I'm not going to argue that gay marriage doesn't contribute to the breakdown of society. The point I'd like to make  is that same-sex marriage  it is not unique in that. For some reason the fight against gay marriage has become the poster child for the overall fight against the degradation of God's intended order for families. I think that because the family is breaking down, Christians are clawing to control some societal aspect of that erosion. But many are also failing to recognize that in secular society, the traditional family model is already considered unimportant. Two examples of common modern family types: Women (and sometimes men) are choosing to have children without a second parent, and couples are living together and raising children together without getting married.

So where are the protests, petitions, and calls for laws against these non-traditional heterosexual families? Should the government also step in and decide if spouses are serving as good gender role models? It could be argued that government has sufficient interest in stable families that it should decide who can and can't have children. Anybody want to petition for that legislation?

We talk about gay marriage undermining traditional marriage, all the while doing a great job of undermining traditional marriage all by our heterosexual selves. Over 50% of marriages end in divorce. This statistic is virtually the same in the Christian community. We have broken families all over the place. And in reality, gay marriage has absolutely nothing to do with the health of my marriage, or the stability of my family. Christians have the responsibility to protect their own families, and, within the obligations of the church, teach and sanction the biblical model of marriage.

Our government is not Christian - according to our Constitution, it may not be Christian. Even if we know for a fact that the traditional Christian model of family is the absolute best for society, we can't demand that the government enforce that. Just like we believe that confining sex to marriage is the best for society, but we can't (and don't) fight for the government to pass laws against sex outside of marriage.

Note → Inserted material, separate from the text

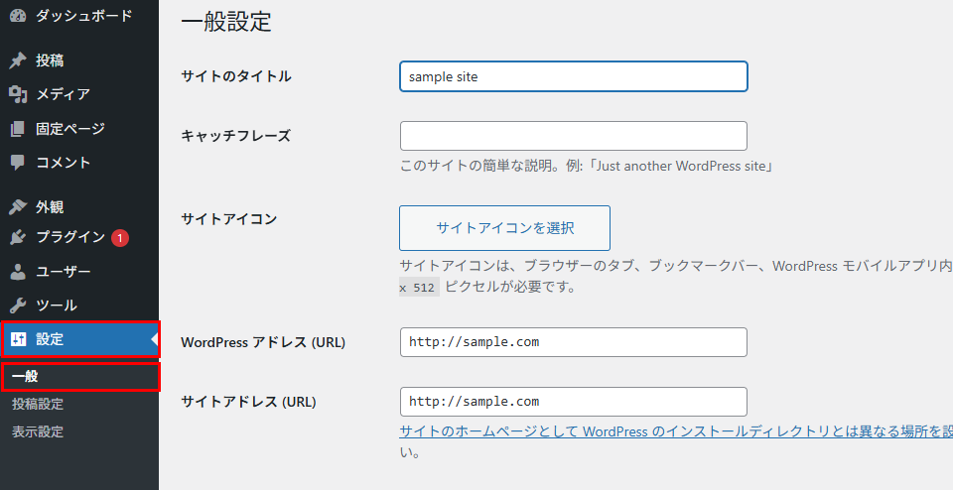Click the empty キャッチフレーズ text field
Screen dimensions: 953x490
point(573,136)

I also don't agree that redefining the word marriage undermines what marriage actually is. Christian marriage is a sacrament, ordained by God, and blessed by God, being sacred in nature. Elementally, it is what it is regardless of what it's called. Calling a same-sex union marriage is not anymore undermining of the true meaning of marriage than using the term for the union of two atheists. I'll use a garden analogy here. I have lots of daylilies in my yard. My neighbor grows tulips. If one day my neighbor decided to call her tulips daylilies, it would not change the fact that her tulips are not actually daylilies, nor would it make my daylilies any less daylilies. Even if botanists decided to rename tulips daylilies, that does not change the innate characteristics that make the daylily what it is. The tulip can never be what a daylily is, regardless of the names we choose to call them.

So I don't care about actively fighting gay  marriage because I don't think it is any more responsible for the breakdown of society than a whole bunch of other things that go against God's order for families. And I don't think that redefining marriage will undermine what marriage actually is. But I have another point to make...

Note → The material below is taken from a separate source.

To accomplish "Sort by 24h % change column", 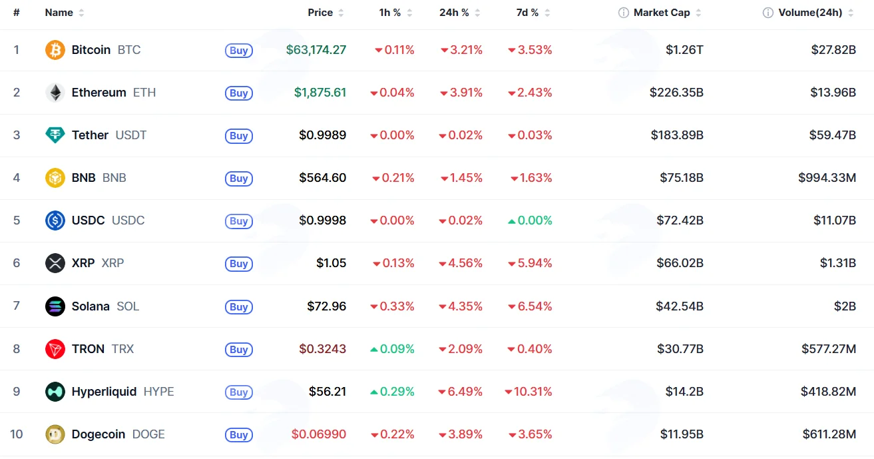I will tap(460, 13).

This article in Christiany Today says,
We are a culture of radical individualists, and gay marriage does nothing but put an exclamation point on that fact. We should fight it, because it will only make a bad situation worse.
Reality check... the passage of time is going to make the world worse until Christ returns. And in that reality is the most important point. The world is slipping into darkness. Is fighting same-sex marriage the highest calling of your faith? Is it something you will do, at the risk of alienating homosexuals that need to - and have every right to - hear the gospel of Truth and feel the love of Christ? The New Testament is full of instructions for believers. Chief among them: Love the Lord. Love your neighbor. Go and make disciples. We have to be careful that activism does not get in the way of our carrying out these commands. From what I've seen, Christians aren't doing a very good job of that.

Sunday, March 25, 2012

Walking In Heaven With Hitler

Recently I read this blog post by a woman who calls herself a "different kind of Christian." She shares her thoughts on who/what God is. I disagree with most of what she said. In fact, most of what she said will make committed evangelical and orthodox Christians scrunch their faces, shake their heads, and lament over her lack of knowledge. Thousands of years of Christian theology says she's wrong on so many points.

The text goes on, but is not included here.